Khadi – natural, organic and handcrafted
Khadi is not merely a piece of cloth. It is a philosophy. A way of life. A symbol of empowerment of pride of history of a great man's vision of the relevance of roots.
A window to India, carrying the smell of the soil. Blending the wisdom of the old with the needs of the present. Offering way to return to nature.
Handspun, Hand woven, Refined, Pure, Elegance nurtured in the lap of the earth. An excellence beyond just mechanical perfection.
A gift for today from the treasury of the past. A gift from India.

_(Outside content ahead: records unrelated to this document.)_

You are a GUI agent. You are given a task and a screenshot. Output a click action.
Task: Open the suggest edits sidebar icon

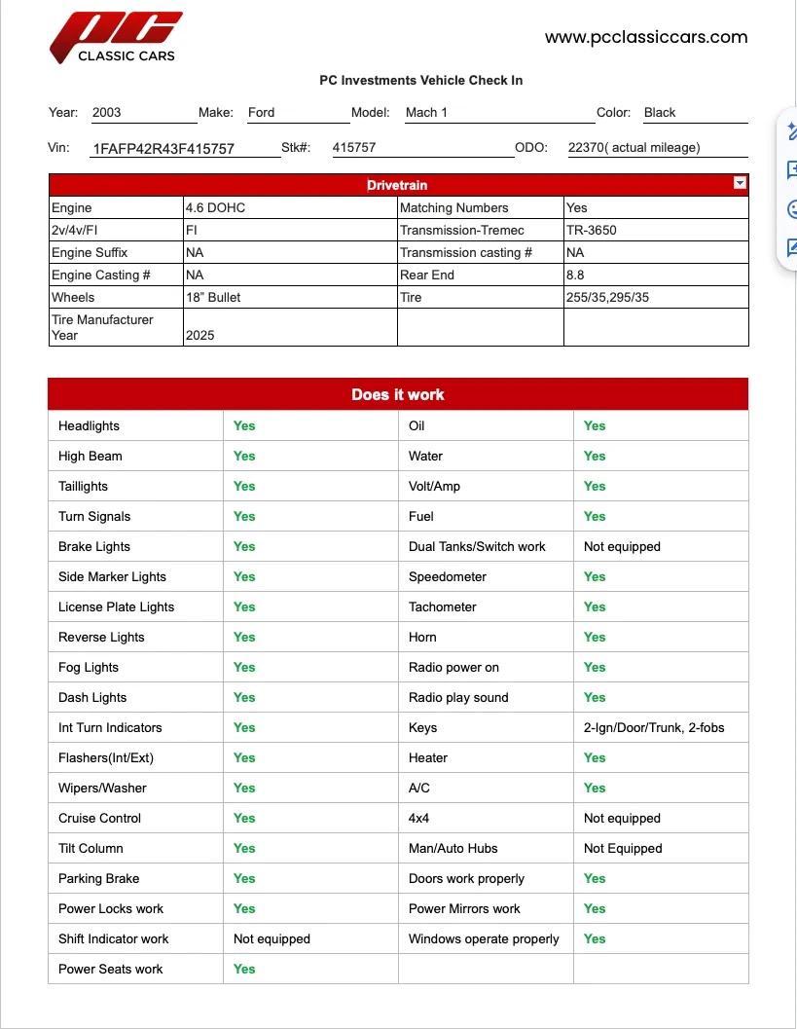(x=792, y=247)
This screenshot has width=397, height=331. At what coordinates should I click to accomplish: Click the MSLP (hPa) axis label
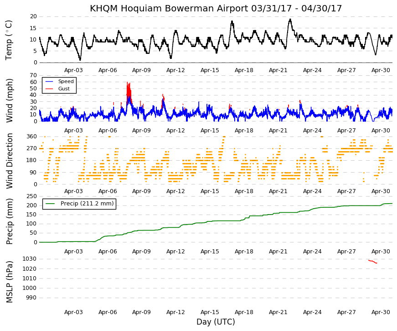pos(9,282)
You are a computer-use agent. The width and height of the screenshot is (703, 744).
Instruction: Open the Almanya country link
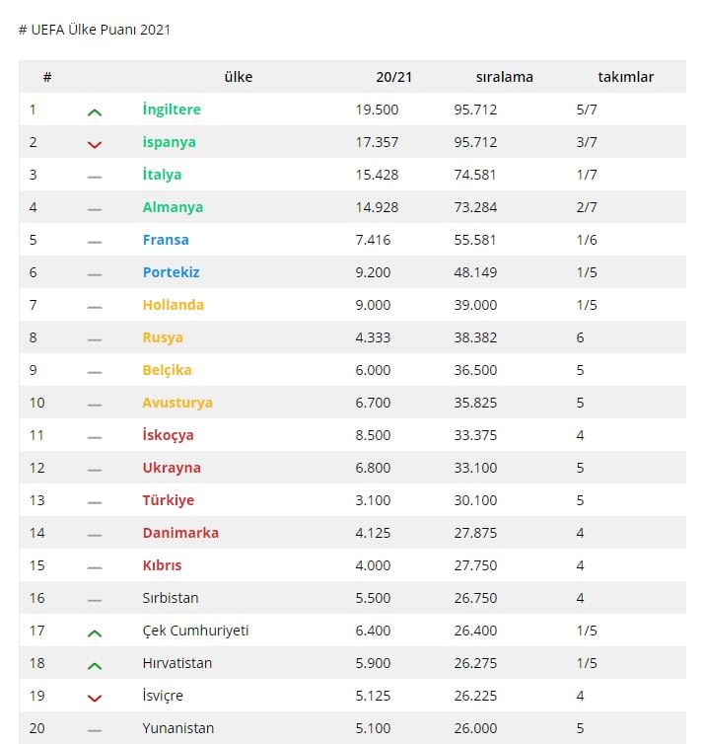(173, 207)
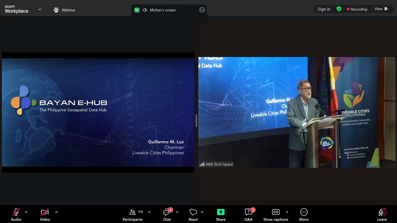This screenshot has width=397, height=223.
Task: Expand the Video settings arrow
Action: click(x=56, y=212)
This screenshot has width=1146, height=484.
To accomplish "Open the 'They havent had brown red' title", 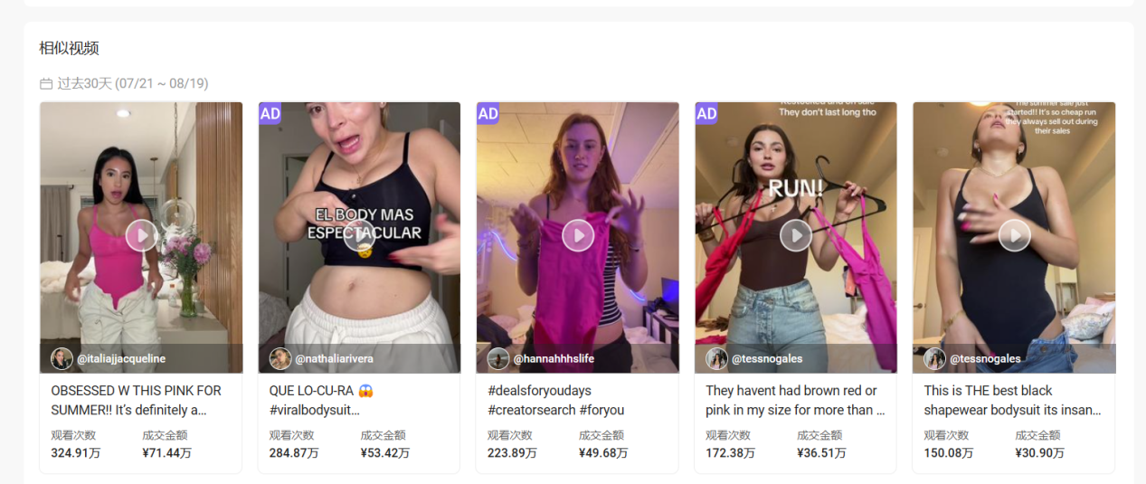I will coord(794,400).
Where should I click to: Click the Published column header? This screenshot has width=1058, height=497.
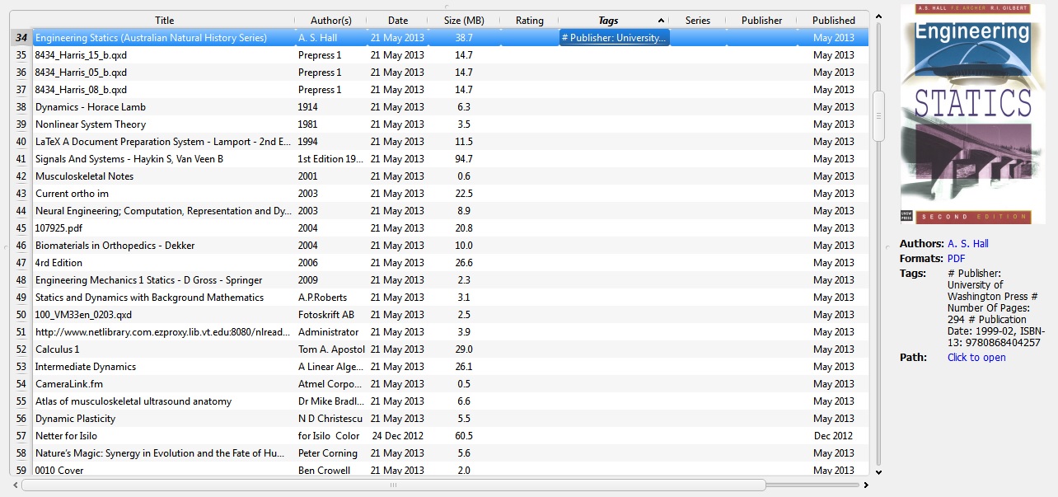click(833, 21)
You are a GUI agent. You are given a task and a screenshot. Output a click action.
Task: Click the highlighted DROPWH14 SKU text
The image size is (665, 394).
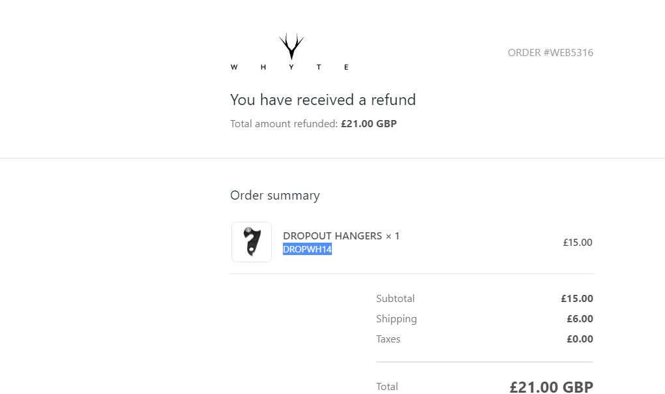[307, 249]
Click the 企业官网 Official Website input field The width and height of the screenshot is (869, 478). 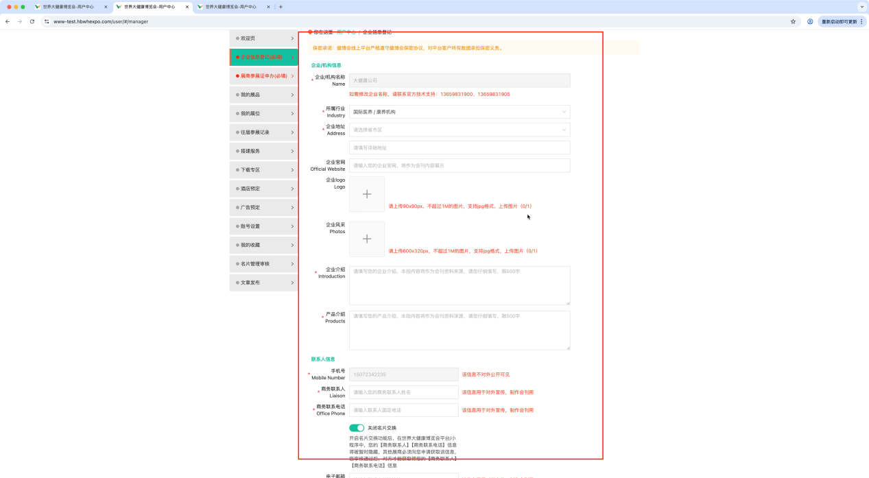click(x=459, y=165)
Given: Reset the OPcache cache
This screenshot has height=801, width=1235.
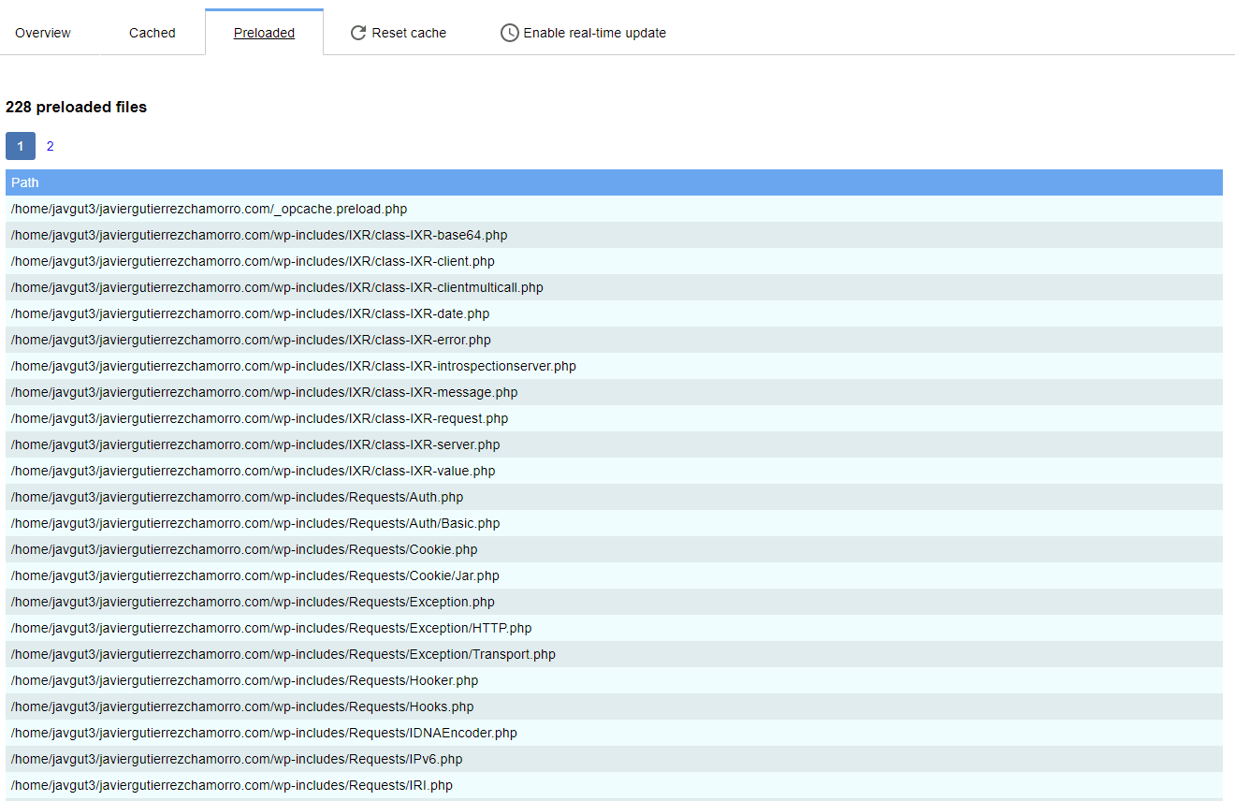Looking at the screenshot, I should (x=398, y=32).
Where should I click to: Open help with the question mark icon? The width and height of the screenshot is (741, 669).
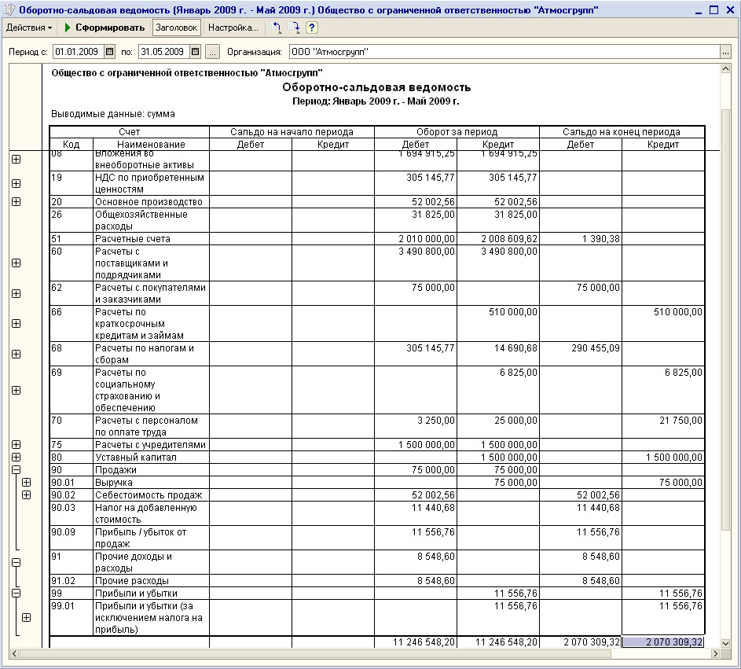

Eco-friendly and rural empowerment have become new slogans and people with discerning tastes and social concerns are keen to continue the ideals of the Mahatma. It is but natural that khadi has moved out of the popular genre to a more elite class to a great extent.
What really works for khadi is its texture. Designers love the way the fabric soaks up colour: Vegetable dyes and indigo colour get a lot of depth on khadi.
Khadi works better generally in tunics and simpler shapes as it does not fall well in bias cut (diagonal cuts). It’s a super fabric for Indian saris with its fall and drape.
khadi also has a breathability which works in its favour. Any garment that requires draping looks good in khadi. Also, layered garments in two different colours also work well in khadi.
Handspun khadi, unlike mill-produced fabrics, becomes suppler with every wash. Blending khadi silk and khadi cotton with manmade eco-fibres 'tencel' and 'modal' (extracted from tree bark) makes the fabric ideal for contemporary Indian as well as Western cuts. Khadi’s unique thermal effect lends it warmth in winter and makes it a cool summer fabric.
For a holiday, people look for clothes which are comfortable, have great texture and are skin-friendly. The only fabrics that fit the bill are silk and khadi. Silk, however, gets spoilt in water but khadi is unaffected.
But despite khadi’s makeover, it’s difficult to divorce it from its origins. It’s history and the fact that it’s hand-woven and handspun, gives it a romantic appeal.
Another factor that works in khadi’s favour is that it’s ecologically sustainable. The short-stapled (which has short threads) desi variety of khadi, which is suitable for the hand-worked charkha, is ecologically viable as it does not use pesticides.
The road ahead
Though khadi is in the reckoning as a Wanted fabric for summerwear, designers feel that its full potential is yet to be realised. While there has been a huge revival of khadi, a lot more can be done for it. Khadi’s USP is that it’s hand-crafted from start to finish. It needs to be valued, positioned and marketed as a premium handmade product.
Being handspun khadi takes a long time to make, which to many, seems like a disadvantage. It’s a challenge up to us how we turn this around and market khadi’s exclusivity.